Today I wanted to geo-code some of my photos.
I have an SLR digital camera (no gps of course), and an android phone. I recorded a track with
My Tracks from google on the phone. (Not entirely recommended but works). I then fired up digikam to run the geo-correlation and add lat-long to the exif of the files only to discover
digikam doesn't know how to read kml. Fooey.
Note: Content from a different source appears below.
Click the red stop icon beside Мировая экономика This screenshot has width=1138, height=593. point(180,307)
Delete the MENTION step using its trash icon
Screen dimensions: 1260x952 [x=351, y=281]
I looked to gpsbabel, but it apparently can't handle this style of kml file, as differentiated by the coordinates being in the following style of markup:
<gx:Track>
<when>2014-01-25T18:00:13.955Z</when>
<gx:coord>-1.885348 50.769434</gx:coord>
<when>2014-01-25T18:00:14.565Z</when>
<gx:coord>-1.885193 50.769328 53.20000076293945</gx:coord>
<when>2014-01-25T18:00:58.566Z</when>
So I wrote a python script to munge it into gpx shape:
https://gist.github.com/timabell/8791116
This can be run as follows:
./kmlToGpx.py "25-01 12-48.kml" > "25-01 12-48.kml.gpx"
And worked a treat for me.
After I'd done this I discovered my pet tool
gpsprune can open the new style kml. (I
forked gpsprune a while ago and added a minor feature) However I'm glad to have a command-line tool as I have hundreds of tracks I want to convert.
Incidentally the phone can automatically sync the tracks to google drive, which is kinda handy and then you can download them from the site etc.